Paulo is correct, and (also as per Paulo's answer), I often just pass a class object into a constructor to get around this problem. It allows the getInstances() method to appear as you would like it - ie without parameters. Internally, the instance keeps a reference to the generic class so it can call newInstance() on it.
This code illustrates this using your example. I have tested this an it executes OK.
import java.util.ArrayList;
import java.util.List;
public class Sandbox
{
static interface MyInterface
{
}
static interface Storable<T>
{
List<T> getInstances();
};
static abstract class MyStorableImpl implements MyInterface
{
#Override
public String toString()
{
return "I'm a " + getClass() + " with hashcode " + hashCode();
}
}
static class MyStorable1 extends MyStorableImpl
{
}
static class MyStorable2 extends MyStorableImpl
{
}
static class StorageUnit<T extends MyInterface> implements Storable<T>
{
private final int count;
private final Class<T> clazz;
public StorageUnit(Class<T> clazz, int count)
{
this.count = count;
this.clazz = clazz;
}
private List<T> storables = new ArrayList<T>();
public List<T> getInstances()
{
try
{
if (storables.size() == 0)
{
for (int i = 0; i < count; i++)
{
storables.add(clazz.newInstance());
}
}
else
{
return storables;
}
}
catch (IllegalAccessException illegalAccessException)
{
illegalAccessException.printStackTrace();
}
catch (InstantiationException instantiationException)
{
instantiationException.printStackTrace();
}
return storables;
}
}
static class MyStorageUnitContainer
{
private List<StorageUnit<? extends MyInterface>> storageUnits;
public MyStorageUnitContainer(List<StorageUnit<? extends MyInterface>> storageUnits)
{
this.storageUnits = storageUnits;
}
public List<MyInterface> getAllInstances()
{
List<MyInterface> instances = new ArrayList<MyInterface>();
for (StorageUnit<? extends MyInterface> storageUnit : storageUnits)
{
List<? extends MyInterface> list = storageUnit.getInstances();
instances.addAll(list);
}
return instances;
}
}
public static void main(String[] args)
{
StorageUnit<? extends MyInterface> box1 = new StorageUnit<MyStorable1>(MyStorable1.class, 2);
StorageUnit<? extends MyInterface> box2 = new StorageUnit<MyStorable2>(MyStorable2.class, 3);
List<StorageUnit<? extends MyInterface>> boxes = new ArrayList<Sandbox.StorageUnit<? extends MyInterface>>();
boxes.add(box1);
boxes.add(box2);
MyStorageUnitContainer container = new MyStorageUnitContainer(boxes);
List<MyInterface> allInstances = container.getAllInstances();
for (MyInterface myInterface : allInstances)
{
System.out.println(myInterface.toString());
}
}
}
With Java Generics you can't get from a type variable (or even less from a wildcard) to an actual class object.
The reason is the way generics are implemented: by type erasure.

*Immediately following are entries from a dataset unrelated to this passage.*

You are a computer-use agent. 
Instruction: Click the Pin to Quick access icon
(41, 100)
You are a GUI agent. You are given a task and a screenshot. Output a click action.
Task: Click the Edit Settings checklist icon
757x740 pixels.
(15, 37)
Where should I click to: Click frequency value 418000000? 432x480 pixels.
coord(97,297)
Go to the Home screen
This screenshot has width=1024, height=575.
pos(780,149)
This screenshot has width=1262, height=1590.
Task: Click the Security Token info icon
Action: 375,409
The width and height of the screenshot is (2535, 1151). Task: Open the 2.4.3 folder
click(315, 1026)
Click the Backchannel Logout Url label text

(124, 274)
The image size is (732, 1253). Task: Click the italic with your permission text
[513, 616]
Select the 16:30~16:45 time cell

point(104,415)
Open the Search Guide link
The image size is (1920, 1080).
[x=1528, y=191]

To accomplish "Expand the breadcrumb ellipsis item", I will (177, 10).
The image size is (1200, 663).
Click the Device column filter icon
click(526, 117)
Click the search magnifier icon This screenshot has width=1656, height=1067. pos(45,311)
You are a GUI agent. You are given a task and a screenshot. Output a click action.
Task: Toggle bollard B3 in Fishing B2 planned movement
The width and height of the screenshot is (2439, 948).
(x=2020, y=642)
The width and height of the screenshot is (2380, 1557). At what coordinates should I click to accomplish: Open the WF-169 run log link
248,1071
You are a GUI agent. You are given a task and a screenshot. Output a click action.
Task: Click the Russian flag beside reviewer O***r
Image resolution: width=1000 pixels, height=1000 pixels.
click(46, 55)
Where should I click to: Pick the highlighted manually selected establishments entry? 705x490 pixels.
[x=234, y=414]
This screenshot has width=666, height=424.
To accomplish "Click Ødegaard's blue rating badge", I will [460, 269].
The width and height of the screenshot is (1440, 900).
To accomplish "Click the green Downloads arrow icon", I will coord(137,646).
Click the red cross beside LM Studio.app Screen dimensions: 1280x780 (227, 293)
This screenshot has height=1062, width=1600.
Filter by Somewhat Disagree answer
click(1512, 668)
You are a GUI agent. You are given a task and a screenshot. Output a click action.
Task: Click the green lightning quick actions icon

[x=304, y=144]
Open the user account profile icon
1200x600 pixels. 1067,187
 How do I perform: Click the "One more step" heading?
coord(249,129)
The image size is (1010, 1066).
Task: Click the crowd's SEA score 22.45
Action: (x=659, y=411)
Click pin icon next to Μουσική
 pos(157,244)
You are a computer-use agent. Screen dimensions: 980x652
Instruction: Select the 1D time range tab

This means that actually on run-time your generic types are not there anymore, they are erased to raw types. Only the compiler checks that you are using the right types at the right place.
In your case, the StorageUnit<T> objects do not contain any information about the T used here, if you don't give them a class object of the right type. They also all have the same class object.
So, the best bet here would be to give the StorageUnit objects a class object of their parameter class in the constructor, then the getInstances() method would not need to take it. Of course, this only shifts the problem on having to have a class object to another location, but somewhere it is necessary.